Given request A:
Using the article on Issy-les-Moulineaux, answer these:
(i) What share of the companies in Issy are ICT-based?
(ii) About how many jobs does Issy offer, and how many inhabitants does it have?
(iii) Who is the managing director of Issy Média?
Given request B: Write the next few paragraphs of the article on Issy-les-Moulineaux, starting right after its final sentence.

Text segment:
______________________________

Issy is today France's most hi-tech city where 57 percent of the companies are ICT-based, which include marquee names like Cisco Systems Europe, France Telecom, Hewlett Packard, Orange Internet, Sybase, and Microsoft to name but a few

Photo: Issy-les-Moulineaux mayor Andre Santini talks with citizens on the street.

With thousands of jobs lost almost everyday and almost everywhere in the current global economic turmoil, wouldn't it be Utopia if a city could offer all the jobs its inhabitants can take; and still have plenty more to be filled? More so when the city is one of the most densely populated municipalities in the region, and that too in a country that is as much affected by the global turmoil as any other developed nation.

With almost 70,000 jobs on offer for a population of a little more than 60,000 inhabitants, that is exactly the current economic situation in Issy-les-Moulineaux [Issy], a booming commune in the southwestern suburbs about 4 miles from Paris, France. Using ICT as a tool to successfully move its economy away from an old manufacturing base to a technology savvy intelligent community, Issy has lured some of the most recognized technology companies to not only locate more jobs there than it has inhabitants, but to also turn into the most advanced city in France.

Ever since the mid 1990s, when the Internet was hardly prevalent throughout Europe, Issy has successfully developed and implemented a proactive strategy of innovation to build a local Information Society which is open to all.

The strategy adopted, says Eric Legale, managing director of Issy Média, a public-private company in charge of the communication and the information technologies within the city of Issy-les-Moulineaux, "was to follow the developments of new technologies benefiting the population across the country, without any exception."

It included launching a campaign to lure more communication and technology companies into the area and to make high-tech and innovation the backbone of Issy's economy, thereby accelerating the transformation of the city.

Nothing new about that though. After all isn't that the strategy all Intelligent Communities around the world have been following for the past few years?

"Yet what sets Issy apart from all other Intelligent Communities is the fact that the process of intelligent community development actually began as far back as the late 1980s when [Issy's maverick] mayor Andre Santini decided at the dawn of the digital age to begin to adapt the ICT tools to both municipal IT management and also for economic development," says Lou Zacharilla, co-founder of The Intelligent Community Forum, the New York-based think tank that studies the economic and social development of the 21st Century community.

______________________________

Listed records:
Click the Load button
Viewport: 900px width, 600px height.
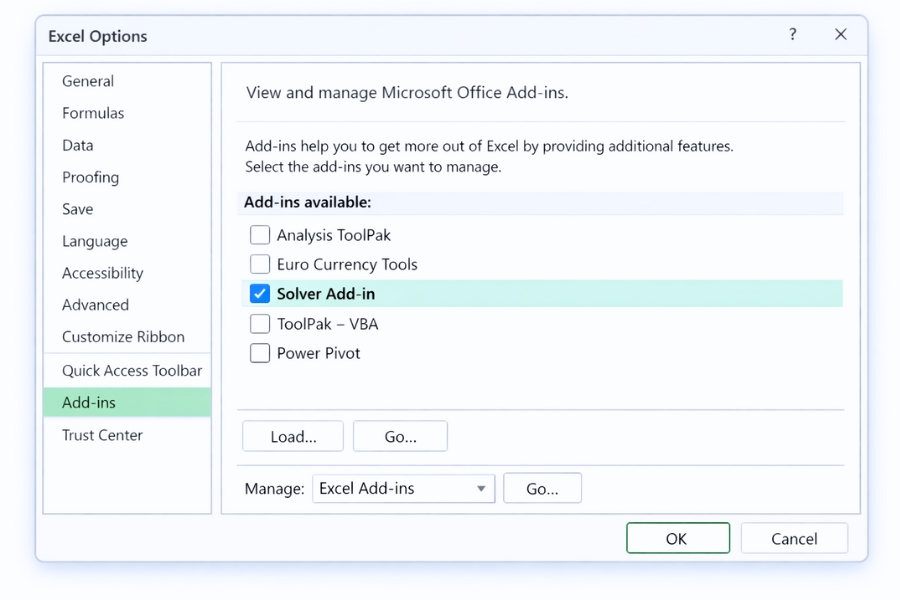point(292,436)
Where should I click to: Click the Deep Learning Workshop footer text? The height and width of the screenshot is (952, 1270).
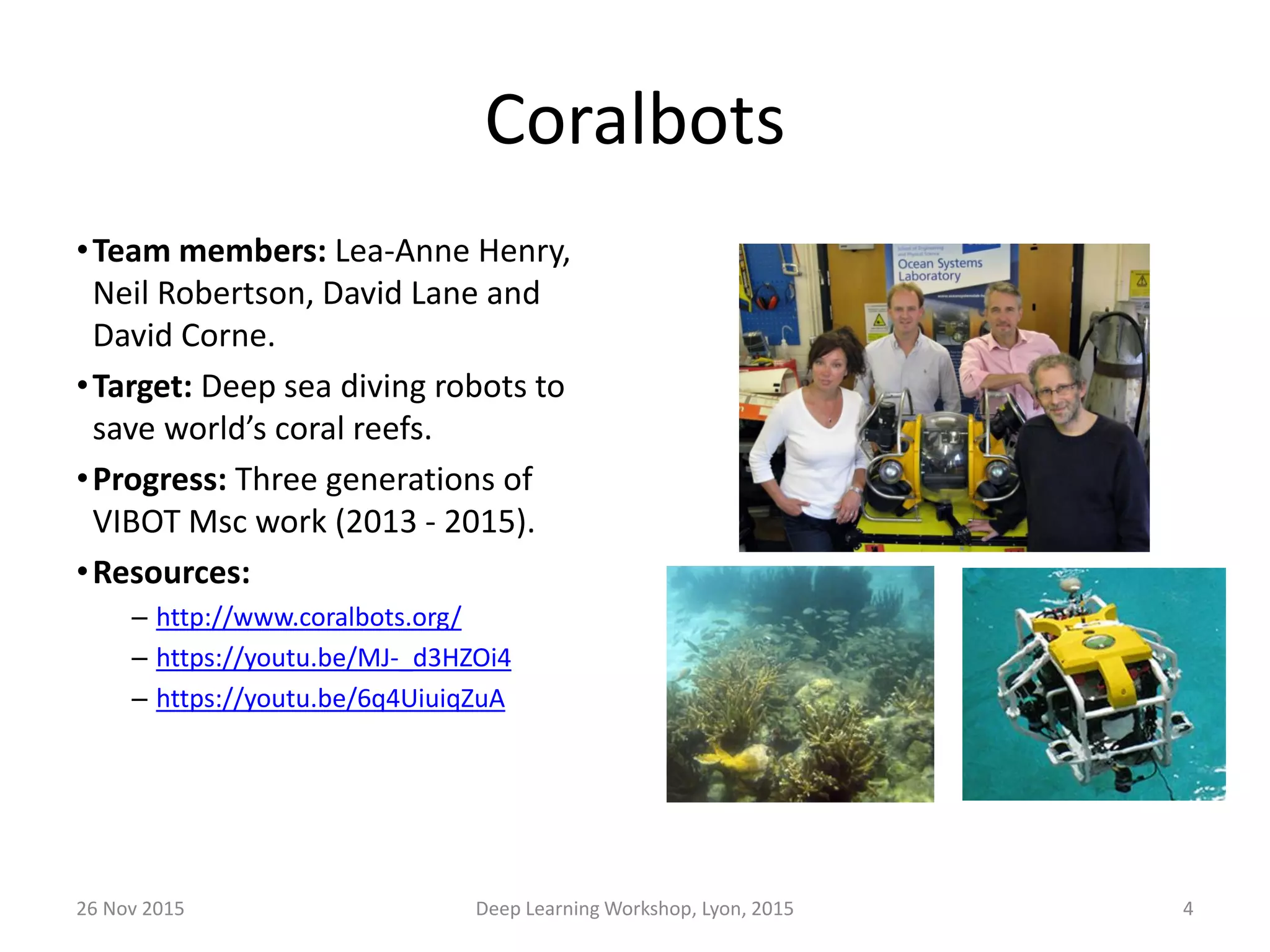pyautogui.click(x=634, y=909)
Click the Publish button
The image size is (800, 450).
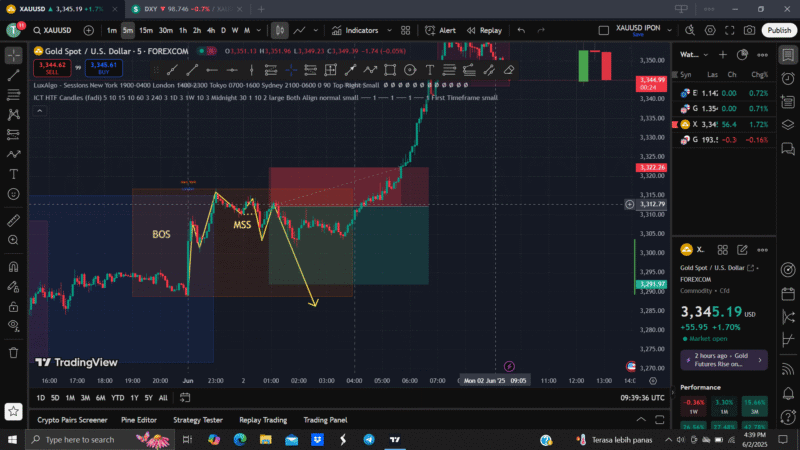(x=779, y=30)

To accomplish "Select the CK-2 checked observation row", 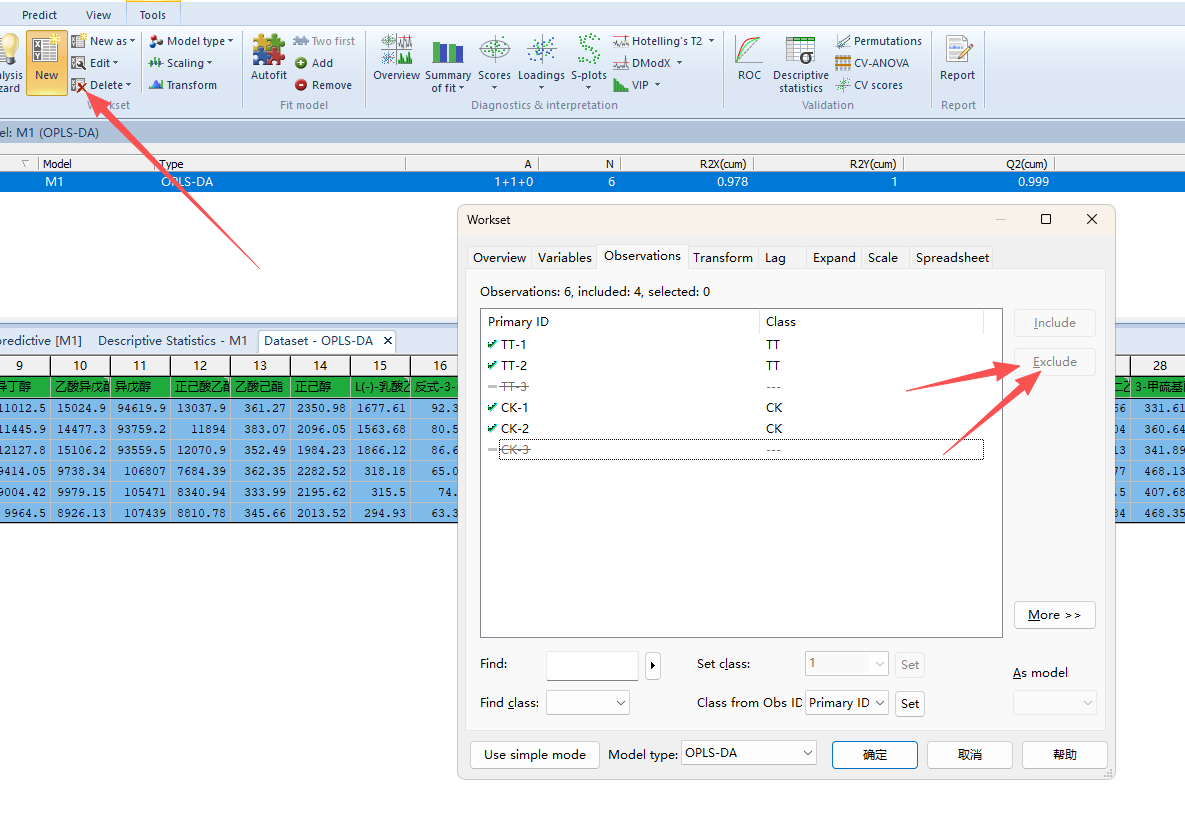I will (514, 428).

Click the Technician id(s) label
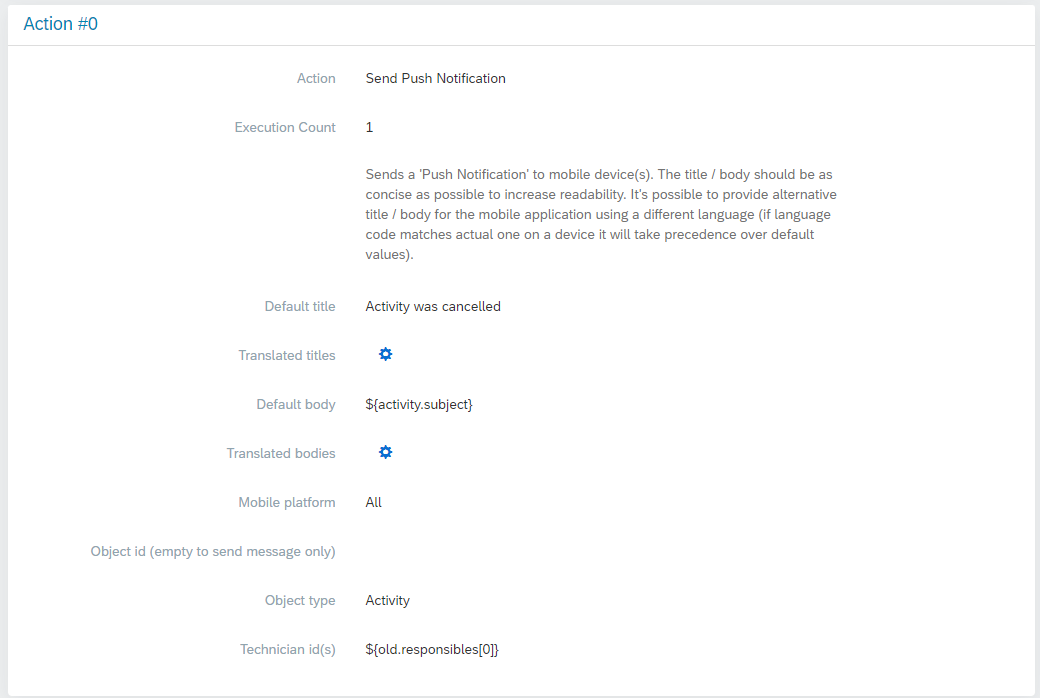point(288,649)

______________________________

Exercise output A:
(i) 57 percent
(ii) Almost 70,000 jobs for a population of a little more than 60,000
(iii) Eric Legale

Exercise output B:
Under Santini's administration, Issy was the first French city to introduce outdoor electronic information displays and the first to deploy a cable network. In 1993, while smart card was still just SIM cards for mobile phones the world over, schools in Issy introduced a smart card-based system that allowed the students to pay for lunch electronically. And Issy's City Council rebuilt its meeting room as a multimedia center the following year. That year as well, Santini also asked city departments to study the development of the Internet in the US and he created a steering committee to develop Issy's "Local Information Plan."

Issy was also the first community in France to have Wi-Fi; there were Wi-Fi hotspots in all buildings, as well as being the first to have the most well- developed broadband infrastructure,

"All that seems part of the regular practice today in Intelligent Communities, but it was very forward looking back then," say Zacharilla.

To get a feeling of how forward-looking those initiatives were consider these; Netscape, the company that would introduce the first widely-used Web browser, was founded in 1994 and there were only 10,000 Web sites worldwide then, compared with 80.6 million in 2006. The first e-commerce sites were also just coming online.

Issy also did some thing that was hardly expected from a European community, or, at least the French community-that

consists of largely a union oriented labor force. The city decided to outsource its entire IT infrastructure to Euriware, a 10-year-old Paris company that was one of France's first outsourcing firms. The goal was to speed up the pace of technology innovation in the community, and Santini promoted it as the first step in transforming Issy into a "digital city."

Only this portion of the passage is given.